Corrían las seis y media de la tarde, la soledad se hacía presente en el centro de Chalán, puesto que quienes habitaban los alrededores habían notado la presencia guerrillera, suponiendo que algo planeaban. Sin embargo, minutos después, todo fue más allá de lo que cualquier montemariano hubiese podido imaginar: un estruendo iluminado y una lluvia de balas partieron para siempre la historia de aquel municipio enclavado a solo 54 kilómetros de Sincelejo.

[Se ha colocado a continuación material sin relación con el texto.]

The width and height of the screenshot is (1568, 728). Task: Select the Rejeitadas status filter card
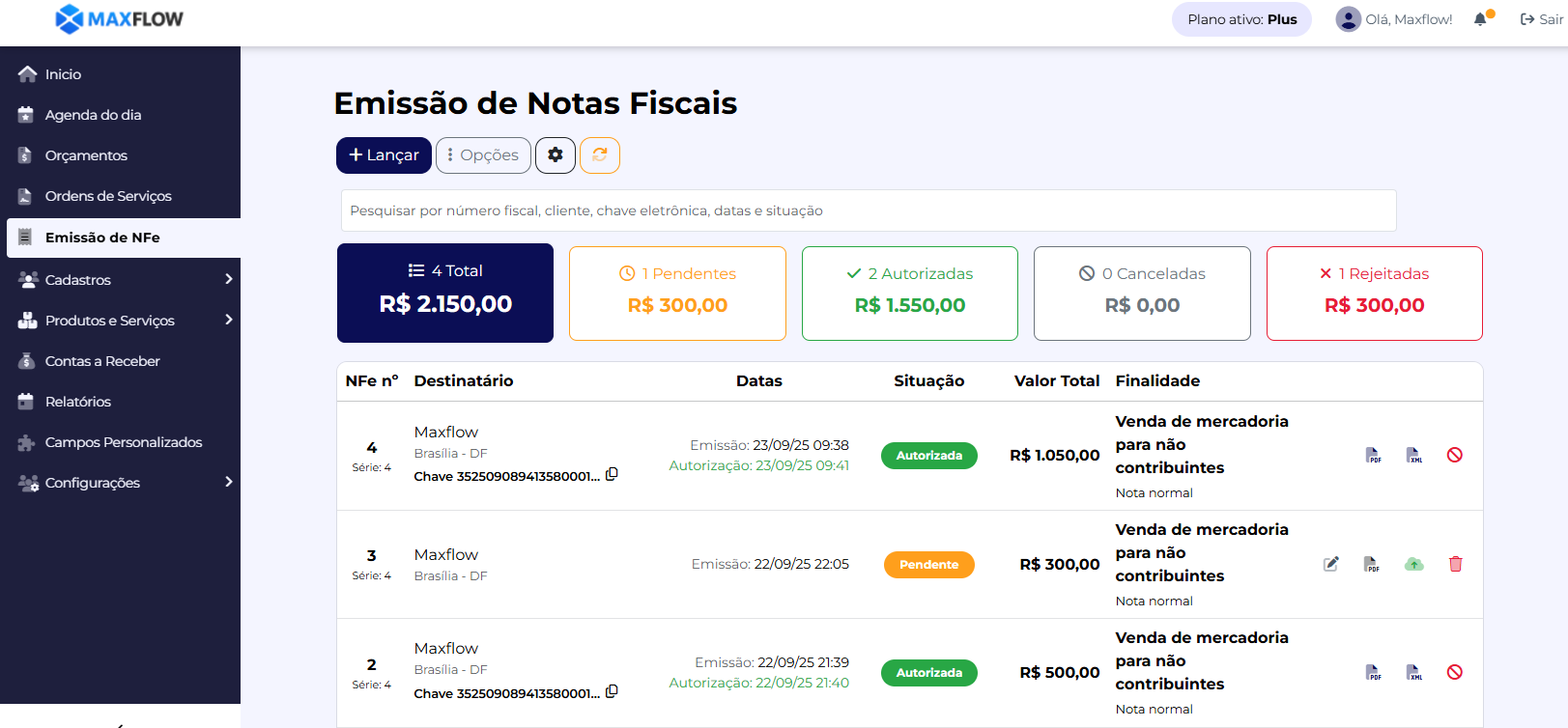(1374, 293)
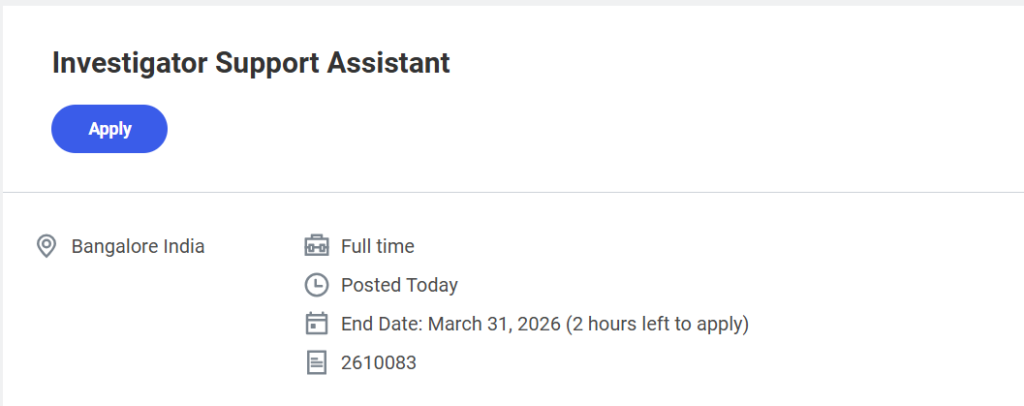Click the horizontal divider below Apply

coord(512,191)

A partir de ahí hubo un despeje absoluto por parte del Estado, tal como lo cuenta Adolfo Álvarez: "después de estos hechos, el gobierno en vez de darnos más protección, lo que hizo fue llevarse la fuerza pública de estos pueblos, nos abandonaron totalmente”. De hecho, las casas empezaron a vaciarse hasta el punto en el que no había una tienda donde comprar azúcar y café.

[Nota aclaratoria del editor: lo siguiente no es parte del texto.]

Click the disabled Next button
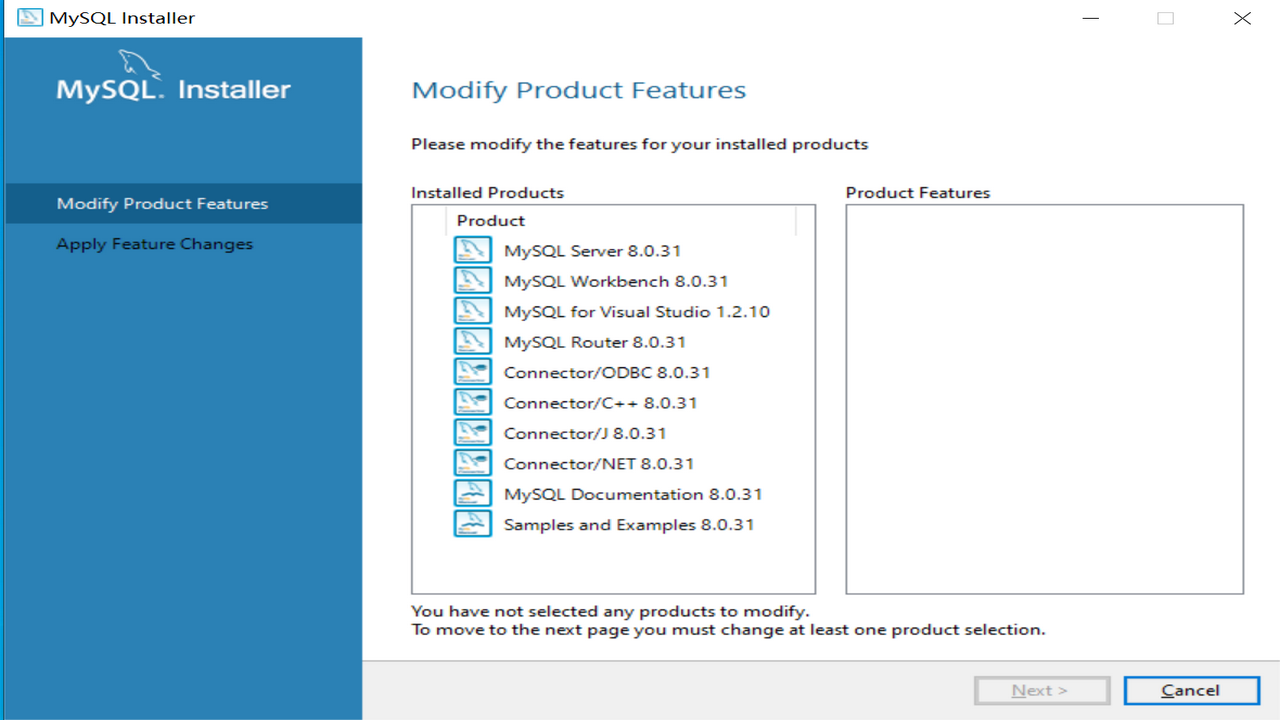pyautogui.click(x=1042, y=690)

Quienes quedaron vivían con la incertidumbre de que un día llegarían los paramilitares acusándolos de guerrilleros y posteriormente serían masacrados —afortunadamente nunca pasó—, ya que durante seis años el orden público estuvo a mansalva de la guerrilla, tanto que quien hurtaba una mata de yuca era exhibido en las calles y luego le daban el castigo que consideraran.

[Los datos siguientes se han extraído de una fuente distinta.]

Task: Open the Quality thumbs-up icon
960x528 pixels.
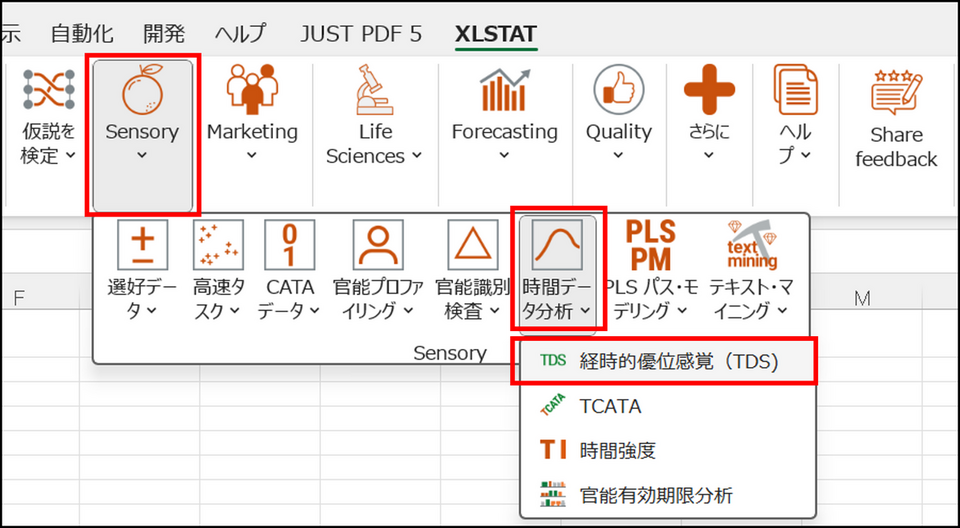Action: [x=618, y=90]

Así vivieron mucho tiempo hasta que en octubre de 2002 fue asesinado José Luis Cárdenas, párroco del pueblo, hecho perpetrado por órdenes de la Farc —nadie nos quiso decir por qué cometieron ese homicidio—. Desde ese día Chalán no ha vivido un solo día sin fuerza pública, motivo por el cual tienen al sacerdote como un salvador. De ello da constancia Adolfo, un habitante del municipio, con versos: “gracias señor por librar a mi pueblo de esta violencia que un día lo humilló, gracias señor porque aquí nuevamente la historia de tu hijo se repitió. En este caso fue el padre José Luis que por nosotros su vida entregó”.
***
Veintidós años después del fatídico atardecer, María José Acuña, Aarón García y mi persona pisamos tierra chalanera. Llegamos con el fin de crear conciencia de paz en nuestro lector, mostrando cómo los pueblos pueden curar sus propias heridas. Nos recibió una intensa calma, con ella el olvido gubernamental, visibilizado en cada calle, y el gran elefante blanco en el que está convertida la alcaldía municipal desde hace casi una década. En la terraza de aquella hay un tanque plástico con capacidad para cinco mil litros de agua, donde gran parte de los habitantes acuden en burro y carreta, gente que camina tranquila sabiendo que alguien no les va a raponear el celular.
Nos dirigimos hacia la estación de policía, esperando encontrar las marcas del horror. Por el contrario, llegamos a una pequeña edificación donde funciona la ludoteca. En la fachada hay una placa con 74 nombres inscritos, entre ellos el de José Luis Cárdenas Fernández y los de los once policías acribillados por la Farc —no obstante, en esa lista hacen falta por lo menos 200 nombres—. Ya en el interior del recinto nos dimos cuenta de que ahí se forman decenas de niños en música de gaita, banda, acordeón y otros instrumentos, también en baile, pintura y poesía.
Además, descubrimos que el ecoturismo hace parte de la economía chalanera. Con un joven guía, llegamos hasta las Tinas del Canal, el Salto de Garrapata, Salto del Cauca —manantiales de agua viva, visitados por extranjeros y nacionales—. Mediante un delgado camino recorrimos la montaña, presenciando numerosos burros y caballos cargados con hoja de tabaco, yuca, plátano, batata, entre otros productos del agro.
Chalán no ha sido reparado por el Estado, argumentando que el ataque lo sufrió la fuerza pública, como si los civiles caídos no fueran contables. Sin embargo, aunque aún se quiebran las voces hablando de conflicto, todos han puesto un grano de arena para hoy decir: vivimos en paz.